▸ WHAT YOU HAVE TO DO
Put the rows into a numbered list, starting at the top of the rows and ending after the line that contains "pos(772,574)". Leave out any blank lines.

[Data on finding visible targets]
-------------------------

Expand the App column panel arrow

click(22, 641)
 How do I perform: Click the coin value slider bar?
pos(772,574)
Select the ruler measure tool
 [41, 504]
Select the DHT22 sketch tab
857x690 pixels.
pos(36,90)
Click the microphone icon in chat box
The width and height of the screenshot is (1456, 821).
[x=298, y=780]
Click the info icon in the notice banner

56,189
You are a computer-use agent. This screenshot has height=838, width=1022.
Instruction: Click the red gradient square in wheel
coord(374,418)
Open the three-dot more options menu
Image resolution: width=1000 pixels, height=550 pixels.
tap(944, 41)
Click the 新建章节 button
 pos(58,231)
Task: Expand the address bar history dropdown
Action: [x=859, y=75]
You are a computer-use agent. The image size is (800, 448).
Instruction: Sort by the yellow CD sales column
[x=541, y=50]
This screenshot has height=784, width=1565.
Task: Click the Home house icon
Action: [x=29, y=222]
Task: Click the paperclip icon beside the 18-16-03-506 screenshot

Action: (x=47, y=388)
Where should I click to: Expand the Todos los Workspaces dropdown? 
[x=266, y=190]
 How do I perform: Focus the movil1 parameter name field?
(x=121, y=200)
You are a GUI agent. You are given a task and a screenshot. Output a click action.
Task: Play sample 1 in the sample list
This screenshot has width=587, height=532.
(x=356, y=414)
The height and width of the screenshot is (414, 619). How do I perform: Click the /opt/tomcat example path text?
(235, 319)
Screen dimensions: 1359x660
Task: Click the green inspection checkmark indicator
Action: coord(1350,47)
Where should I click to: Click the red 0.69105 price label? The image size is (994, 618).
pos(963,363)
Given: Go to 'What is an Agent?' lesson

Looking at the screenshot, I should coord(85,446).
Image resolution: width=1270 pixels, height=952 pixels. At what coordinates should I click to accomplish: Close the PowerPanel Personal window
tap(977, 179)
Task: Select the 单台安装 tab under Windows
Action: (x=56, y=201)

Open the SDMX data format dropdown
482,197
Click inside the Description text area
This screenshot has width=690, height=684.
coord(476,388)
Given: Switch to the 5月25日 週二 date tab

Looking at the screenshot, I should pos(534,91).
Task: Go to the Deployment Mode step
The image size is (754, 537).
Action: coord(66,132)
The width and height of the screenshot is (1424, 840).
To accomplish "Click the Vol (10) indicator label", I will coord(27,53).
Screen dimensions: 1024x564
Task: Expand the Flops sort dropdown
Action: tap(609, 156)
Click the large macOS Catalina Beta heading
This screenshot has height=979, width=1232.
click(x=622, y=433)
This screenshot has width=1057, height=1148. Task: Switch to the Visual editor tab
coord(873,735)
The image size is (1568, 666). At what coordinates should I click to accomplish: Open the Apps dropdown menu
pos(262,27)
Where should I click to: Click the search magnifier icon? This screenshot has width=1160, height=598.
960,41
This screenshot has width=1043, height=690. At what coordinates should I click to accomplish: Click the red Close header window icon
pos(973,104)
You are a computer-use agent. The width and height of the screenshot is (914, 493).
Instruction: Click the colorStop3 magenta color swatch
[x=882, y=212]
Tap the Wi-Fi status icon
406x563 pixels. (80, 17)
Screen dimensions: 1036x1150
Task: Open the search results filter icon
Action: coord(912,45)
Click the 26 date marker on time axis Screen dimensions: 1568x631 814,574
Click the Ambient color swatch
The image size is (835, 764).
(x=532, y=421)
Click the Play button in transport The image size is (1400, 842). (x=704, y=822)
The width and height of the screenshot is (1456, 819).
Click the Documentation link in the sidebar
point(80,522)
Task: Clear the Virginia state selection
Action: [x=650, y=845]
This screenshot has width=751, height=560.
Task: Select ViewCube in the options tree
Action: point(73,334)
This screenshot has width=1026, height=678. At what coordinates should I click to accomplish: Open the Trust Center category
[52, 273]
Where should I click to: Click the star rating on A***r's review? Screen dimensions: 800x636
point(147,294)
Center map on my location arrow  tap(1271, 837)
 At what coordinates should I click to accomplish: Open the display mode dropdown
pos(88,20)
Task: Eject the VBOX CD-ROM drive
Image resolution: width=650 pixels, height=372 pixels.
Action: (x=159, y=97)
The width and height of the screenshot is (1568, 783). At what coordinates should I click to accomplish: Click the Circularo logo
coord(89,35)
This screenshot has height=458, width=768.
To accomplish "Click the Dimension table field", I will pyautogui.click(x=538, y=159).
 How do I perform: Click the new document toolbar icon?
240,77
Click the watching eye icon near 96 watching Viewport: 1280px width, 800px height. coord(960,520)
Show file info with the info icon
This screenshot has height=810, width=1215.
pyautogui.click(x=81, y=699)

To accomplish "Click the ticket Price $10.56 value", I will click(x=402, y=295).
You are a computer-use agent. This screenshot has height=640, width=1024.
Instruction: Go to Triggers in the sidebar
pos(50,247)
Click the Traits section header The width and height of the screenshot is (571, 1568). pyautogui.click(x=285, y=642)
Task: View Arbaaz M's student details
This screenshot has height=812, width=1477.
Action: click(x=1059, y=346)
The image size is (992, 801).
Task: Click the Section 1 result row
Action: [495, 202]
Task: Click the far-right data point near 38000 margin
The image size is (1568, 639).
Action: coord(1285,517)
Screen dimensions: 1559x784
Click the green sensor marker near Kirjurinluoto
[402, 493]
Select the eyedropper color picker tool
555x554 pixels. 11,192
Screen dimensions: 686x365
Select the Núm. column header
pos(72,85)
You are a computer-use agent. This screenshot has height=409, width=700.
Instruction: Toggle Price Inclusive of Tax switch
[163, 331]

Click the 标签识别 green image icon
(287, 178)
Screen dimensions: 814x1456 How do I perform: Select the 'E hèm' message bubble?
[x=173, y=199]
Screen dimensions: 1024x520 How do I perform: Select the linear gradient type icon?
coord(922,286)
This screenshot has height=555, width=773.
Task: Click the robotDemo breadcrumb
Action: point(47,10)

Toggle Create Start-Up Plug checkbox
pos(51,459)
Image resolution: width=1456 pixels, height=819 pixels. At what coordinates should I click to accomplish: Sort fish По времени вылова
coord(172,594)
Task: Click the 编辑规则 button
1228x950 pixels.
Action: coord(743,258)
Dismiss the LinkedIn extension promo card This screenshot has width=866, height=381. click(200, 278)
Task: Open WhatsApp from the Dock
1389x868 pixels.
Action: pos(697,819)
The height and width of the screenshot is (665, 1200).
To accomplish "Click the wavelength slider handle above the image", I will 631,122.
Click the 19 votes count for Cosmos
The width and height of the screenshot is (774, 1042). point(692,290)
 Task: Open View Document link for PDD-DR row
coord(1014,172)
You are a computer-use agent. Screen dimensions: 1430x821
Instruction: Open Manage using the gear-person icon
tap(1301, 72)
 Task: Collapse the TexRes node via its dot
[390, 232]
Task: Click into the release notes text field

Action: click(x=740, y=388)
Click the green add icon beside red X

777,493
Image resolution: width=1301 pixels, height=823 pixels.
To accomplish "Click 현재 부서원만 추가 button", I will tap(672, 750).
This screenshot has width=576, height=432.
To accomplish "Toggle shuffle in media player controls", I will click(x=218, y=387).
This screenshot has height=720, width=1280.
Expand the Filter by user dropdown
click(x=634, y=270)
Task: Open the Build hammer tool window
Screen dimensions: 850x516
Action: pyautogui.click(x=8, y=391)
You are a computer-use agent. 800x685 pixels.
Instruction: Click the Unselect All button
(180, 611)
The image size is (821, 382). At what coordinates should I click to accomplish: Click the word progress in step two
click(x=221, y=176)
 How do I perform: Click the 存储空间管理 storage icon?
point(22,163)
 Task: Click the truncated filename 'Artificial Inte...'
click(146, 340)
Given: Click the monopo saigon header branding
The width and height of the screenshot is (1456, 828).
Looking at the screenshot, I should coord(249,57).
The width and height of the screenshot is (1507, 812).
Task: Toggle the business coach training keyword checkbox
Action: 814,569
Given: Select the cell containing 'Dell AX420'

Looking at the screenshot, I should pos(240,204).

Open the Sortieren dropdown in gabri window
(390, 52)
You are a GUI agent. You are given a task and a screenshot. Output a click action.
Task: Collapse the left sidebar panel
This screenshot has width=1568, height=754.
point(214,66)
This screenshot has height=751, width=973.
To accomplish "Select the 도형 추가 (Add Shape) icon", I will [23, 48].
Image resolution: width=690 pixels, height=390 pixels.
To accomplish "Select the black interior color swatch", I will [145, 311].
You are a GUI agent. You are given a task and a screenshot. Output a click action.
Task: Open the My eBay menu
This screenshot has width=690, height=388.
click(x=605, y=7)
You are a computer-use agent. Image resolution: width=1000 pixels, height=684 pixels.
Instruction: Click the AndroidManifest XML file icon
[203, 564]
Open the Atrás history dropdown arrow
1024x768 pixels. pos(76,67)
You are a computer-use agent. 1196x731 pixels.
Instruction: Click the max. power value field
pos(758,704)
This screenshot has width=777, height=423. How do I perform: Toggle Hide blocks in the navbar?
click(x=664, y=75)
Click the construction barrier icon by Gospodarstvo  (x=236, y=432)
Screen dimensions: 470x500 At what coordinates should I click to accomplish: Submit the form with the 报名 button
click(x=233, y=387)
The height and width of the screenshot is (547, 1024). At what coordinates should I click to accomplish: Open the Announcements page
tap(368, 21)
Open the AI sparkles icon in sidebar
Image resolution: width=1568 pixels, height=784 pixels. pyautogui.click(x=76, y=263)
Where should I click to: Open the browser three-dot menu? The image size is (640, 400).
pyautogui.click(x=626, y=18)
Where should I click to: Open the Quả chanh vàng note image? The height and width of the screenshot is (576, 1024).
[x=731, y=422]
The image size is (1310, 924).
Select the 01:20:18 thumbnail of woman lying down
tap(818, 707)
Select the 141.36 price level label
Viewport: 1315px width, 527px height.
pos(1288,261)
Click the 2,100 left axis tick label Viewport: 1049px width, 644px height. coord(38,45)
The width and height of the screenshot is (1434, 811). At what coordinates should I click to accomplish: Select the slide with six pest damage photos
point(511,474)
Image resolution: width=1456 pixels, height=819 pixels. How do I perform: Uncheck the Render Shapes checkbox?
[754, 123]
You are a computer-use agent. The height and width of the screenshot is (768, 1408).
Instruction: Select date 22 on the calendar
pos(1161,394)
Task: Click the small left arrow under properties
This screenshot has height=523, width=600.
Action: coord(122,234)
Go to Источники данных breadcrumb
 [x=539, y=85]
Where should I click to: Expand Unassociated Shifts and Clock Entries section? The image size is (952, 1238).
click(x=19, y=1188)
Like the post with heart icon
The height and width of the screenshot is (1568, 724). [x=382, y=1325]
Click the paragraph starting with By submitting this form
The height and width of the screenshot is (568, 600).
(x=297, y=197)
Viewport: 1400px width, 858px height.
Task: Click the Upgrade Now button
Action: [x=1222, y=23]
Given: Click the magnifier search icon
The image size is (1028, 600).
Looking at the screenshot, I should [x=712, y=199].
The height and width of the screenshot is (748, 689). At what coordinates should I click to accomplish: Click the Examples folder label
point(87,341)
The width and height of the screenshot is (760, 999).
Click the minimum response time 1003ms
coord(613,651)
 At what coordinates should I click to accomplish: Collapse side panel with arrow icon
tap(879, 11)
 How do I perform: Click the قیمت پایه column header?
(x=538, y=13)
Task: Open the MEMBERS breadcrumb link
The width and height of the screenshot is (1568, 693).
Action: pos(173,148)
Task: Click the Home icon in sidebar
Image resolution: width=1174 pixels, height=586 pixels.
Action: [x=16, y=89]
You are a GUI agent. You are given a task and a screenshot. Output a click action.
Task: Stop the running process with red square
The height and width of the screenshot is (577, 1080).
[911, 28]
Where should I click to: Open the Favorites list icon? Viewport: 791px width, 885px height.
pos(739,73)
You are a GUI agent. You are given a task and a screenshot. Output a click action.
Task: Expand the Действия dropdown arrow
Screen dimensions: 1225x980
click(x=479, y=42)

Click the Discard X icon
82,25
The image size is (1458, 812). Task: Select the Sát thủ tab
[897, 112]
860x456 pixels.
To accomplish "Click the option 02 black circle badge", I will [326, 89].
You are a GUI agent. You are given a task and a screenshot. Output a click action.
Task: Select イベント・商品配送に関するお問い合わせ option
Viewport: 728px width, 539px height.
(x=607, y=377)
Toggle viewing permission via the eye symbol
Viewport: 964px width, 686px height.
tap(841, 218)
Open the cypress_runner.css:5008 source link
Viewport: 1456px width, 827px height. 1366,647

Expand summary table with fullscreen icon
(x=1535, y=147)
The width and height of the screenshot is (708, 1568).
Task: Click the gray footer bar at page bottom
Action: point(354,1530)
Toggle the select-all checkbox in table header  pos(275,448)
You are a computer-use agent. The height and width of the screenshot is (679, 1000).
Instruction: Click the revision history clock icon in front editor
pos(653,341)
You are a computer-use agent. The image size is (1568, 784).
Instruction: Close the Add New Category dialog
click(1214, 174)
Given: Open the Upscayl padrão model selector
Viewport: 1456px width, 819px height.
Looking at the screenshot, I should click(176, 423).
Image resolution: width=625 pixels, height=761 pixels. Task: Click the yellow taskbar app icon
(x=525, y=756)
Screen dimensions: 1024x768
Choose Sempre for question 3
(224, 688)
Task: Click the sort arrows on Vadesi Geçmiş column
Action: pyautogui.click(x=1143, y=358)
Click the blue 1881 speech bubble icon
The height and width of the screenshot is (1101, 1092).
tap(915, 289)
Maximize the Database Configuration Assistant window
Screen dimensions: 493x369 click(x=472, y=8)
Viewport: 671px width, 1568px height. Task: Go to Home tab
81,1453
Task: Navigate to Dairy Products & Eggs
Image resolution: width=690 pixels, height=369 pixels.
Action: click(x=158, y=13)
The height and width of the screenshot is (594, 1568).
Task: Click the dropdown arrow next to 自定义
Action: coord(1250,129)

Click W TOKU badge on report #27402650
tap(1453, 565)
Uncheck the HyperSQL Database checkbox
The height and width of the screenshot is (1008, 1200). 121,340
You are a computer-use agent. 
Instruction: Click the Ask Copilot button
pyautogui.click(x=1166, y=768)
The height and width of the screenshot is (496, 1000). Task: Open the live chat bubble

-------------------------

▸ PROBLEM SOLUTION
1. Expand the App column panel arrow
2. click(22, 641)
3.  How do I perform: Click the coin value slider bar?
4. pos(772,574)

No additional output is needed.